Building a green and sustainable future
This week is World Green Building Week. Organized by the World Green Building Council (WorldGBC) and led by a global network of 70 Green Building Councils, World Green Building Week aims to promote sustainable construction for an inclusive and resilient zero net built environment. They do this by accelerating the use of healthy and sustainable building materials and the efficient use of energy, water and other resources, thereby improving human health and providing solutions to combat climate change. for everyone, everywhere.
In the current climate following the COVID-19 pandemic, we are seeing strong demand from both investors and consumers for green with a health and wellness framework to ensure that sustainability is at the forefront at all levels, from the design and construction of new hotels, including the health of construction workers, to the comfort of those who work and occupy buildings, to the impact of buildings on our environment.

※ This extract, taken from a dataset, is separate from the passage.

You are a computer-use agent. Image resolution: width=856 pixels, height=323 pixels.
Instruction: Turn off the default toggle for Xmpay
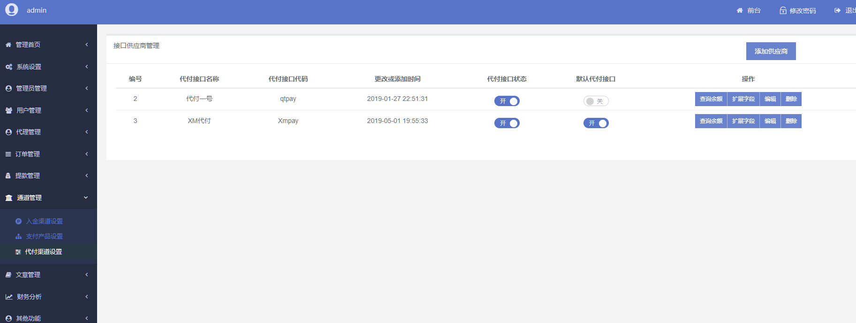pyautogui.click(x=596, y=123)
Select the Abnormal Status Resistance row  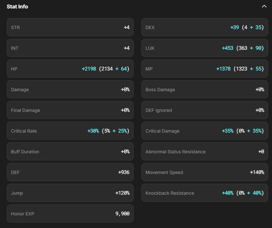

Green buildings are increasingly the norm and can generate a premium on the value of the asset. And increasingly, mortgage lenders are paying more attention to sustainability at all stages of a building’s lifecycle. According to a report by JLL, the demand for green finance is growing and mortgage lenders are increasingly offering loans based on sustainability performance. Last year, more than $ 700 billion in sustainable and green debt was issued around the world and, according to Bloomberg, that could mean that investments tailored to environmental, social and governance factors could reach over $ 53 trillion in assets by 2025 .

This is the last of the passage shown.